Put every line of the rows below into a JSON list of strings, one string per line, with blank lines and the pictures left out.

┌──

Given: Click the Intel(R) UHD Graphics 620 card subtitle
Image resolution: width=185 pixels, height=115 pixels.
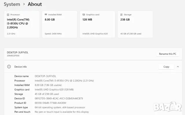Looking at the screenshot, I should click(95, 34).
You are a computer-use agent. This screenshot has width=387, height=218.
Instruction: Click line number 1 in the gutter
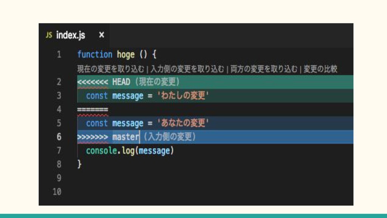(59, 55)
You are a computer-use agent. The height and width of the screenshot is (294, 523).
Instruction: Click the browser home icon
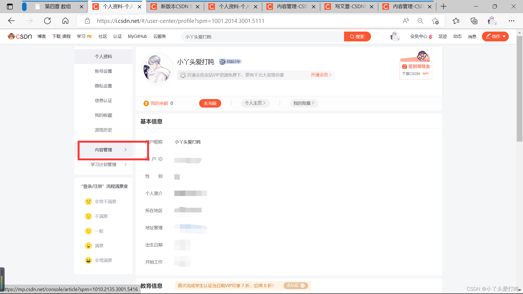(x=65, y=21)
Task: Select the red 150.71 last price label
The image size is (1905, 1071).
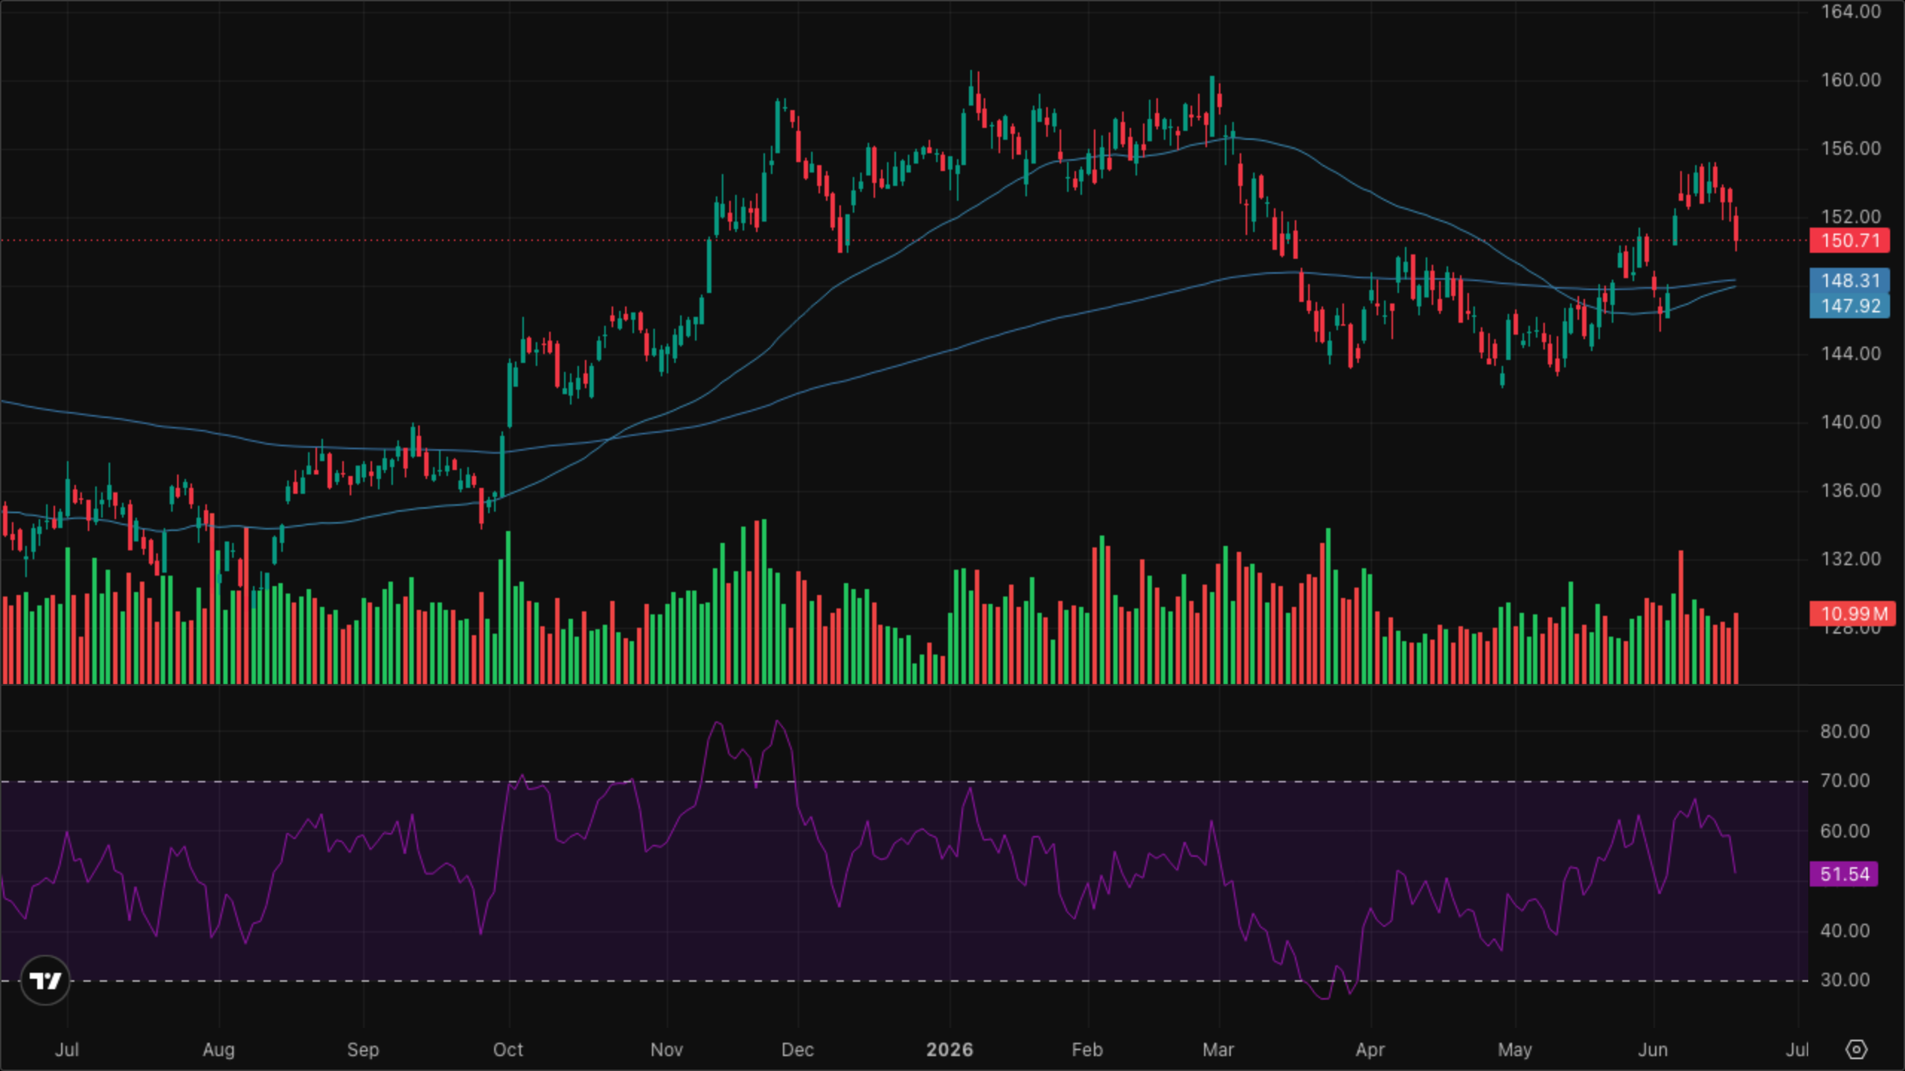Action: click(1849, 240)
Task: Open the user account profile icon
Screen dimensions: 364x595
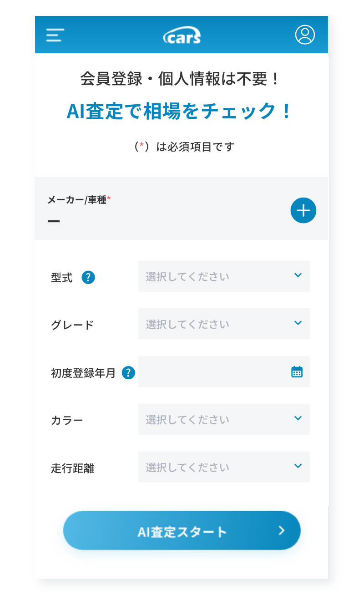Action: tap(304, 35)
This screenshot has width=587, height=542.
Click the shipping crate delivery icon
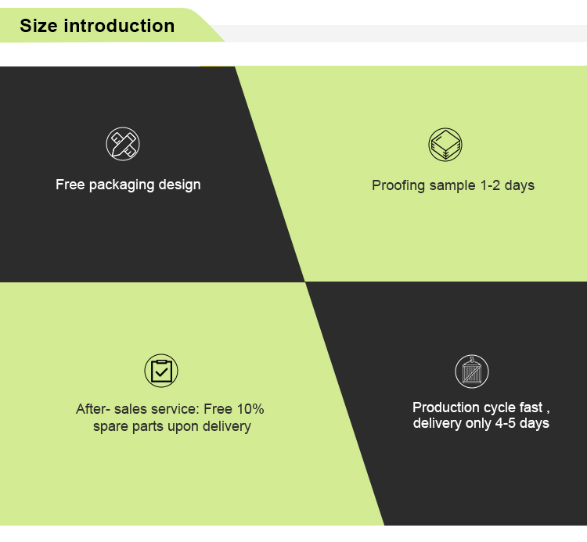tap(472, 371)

└──

Response:
[
  "Given: Click the Intel(R) UHD Graphics 620 card subtitle",
  "Image resolution: width=185 pixels, height=115 pixels.",
  "Looking at the screenshot, I should click(95, 34).",
  "You are a computer-use agent. This screenshot has width=387, height=218.",
  "Instruction: Click line number 1 in the gutter",
  "(59, 55)",
  "You are a computer-use agent. The height and width of the screenshot is (294, 523).",
  "Instruction: Click the browser home icon",
  "(x=65, y=21)",
  "Task: Select the red 150.71 last price label",
  "The image size is (1905, 1071).",
  "Action: click(1849, 240)",
  "Task: Open the user account profile icon",
  "Screen dimensions: 364x595",
  "Action: tap(304, 35)",
  "This screenshot has width=587, height=542.",
  "Click the shipping crate delivery icon",
  "tap(472, 371)"
]